» Excerpt:
Zookeeper timeouts without error in zookeeper Solr - solr

We are facing issue with solr/zookeeper where zookeeper timeouts after 10000ms. Error below.
SolrException: java.util.concurrent.TimeoutException: Could not connect to ZooKeeper <server1>:9181,<server2>:9182,<server2>:9183 within 10000 ms.
at org.apache.solr.common.cloud.SolrZkClient.<init>(SolrZkClient.java:184)
at org.apache.solr.common.cloud.SolrZkClient.<init>(SolrZkClient.java:121)
We are not getting any error in zookeeper logs.Except below logs
2018-12-19 04:35:22,305 [myid:2] - INFO [SessionTracker:ZooKeeperServer#354] - Expiring session 0x200830234de3127, timeout of 10000ms exceeded
2018-12-19 05:35:38,304 [myid:2] - INFO [SessionTracker:ZooKeeperServer#354] - Expiring session 0x200b4f912730086, timeout of 10000ms exceeded
During the issue threads go high and we could notice below in weblogic server.

» Supplied entries:
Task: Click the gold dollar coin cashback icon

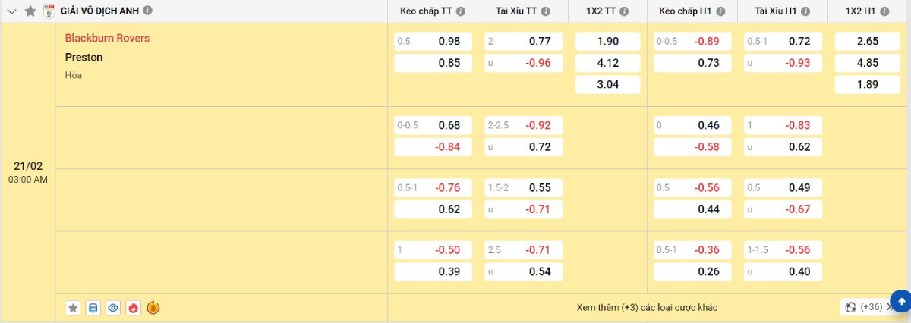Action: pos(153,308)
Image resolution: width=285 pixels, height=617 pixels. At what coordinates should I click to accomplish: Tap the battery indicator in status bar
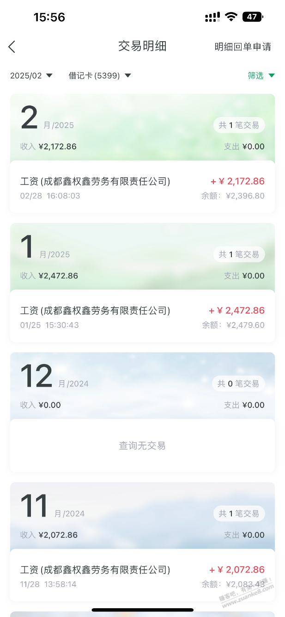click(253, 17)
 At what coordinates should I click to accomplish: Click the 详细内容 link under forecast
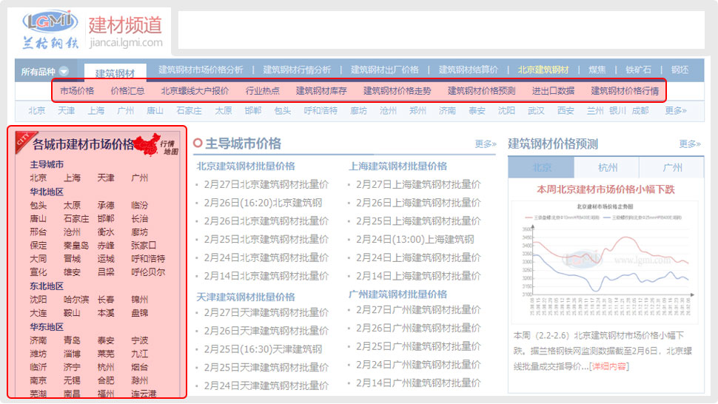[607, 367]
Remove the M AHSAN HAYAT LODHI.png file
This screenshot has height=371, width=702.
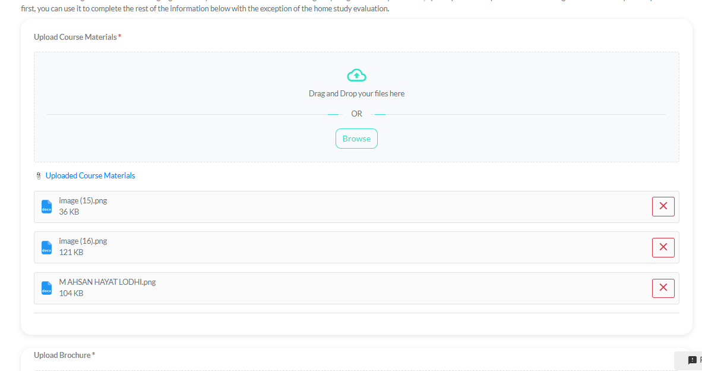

» Set exercise 1: Copy the listing that comes after the Solr thread word for word, and leave the pictures out.
» Set exercise 2: Write the next part of the forum post about Zookeeper timing out in Solr, picking up after its last sentence.

» Expected answer 1:
Task: Click the gold dollar coin cashback icon

Action: pos(153,308)
Image resolution: width=285 pixels, height=617 pixels. At what coordinates should I click to accomplish: Tap the battery indicator in status bar
click(253, 17)
 At what coordinates should I click to accomplish: Click the 详细内容 link under forecast
[607, 367]
Remove the M AHSAN HAYAT LODHI.png file
This screenshot has height=371, width=702.

» Expected answer 2:
Name: Connection evictor
State: TIMED_WAITING
Total blocked: 0  Total waited: 1
Stack trace:
java.lang.Thread.sleep(Native Method)
org.apache.http.impl.client.IdleConnectionEvictor$1.run(IdleConnectionEvictor.java:66)
java.lang.Thread.run(Thread.java:748)
What could be going wrong here?

In my experience, ZK timeouts have almost always been due to something on the Solr node, rather than a problem in ZK.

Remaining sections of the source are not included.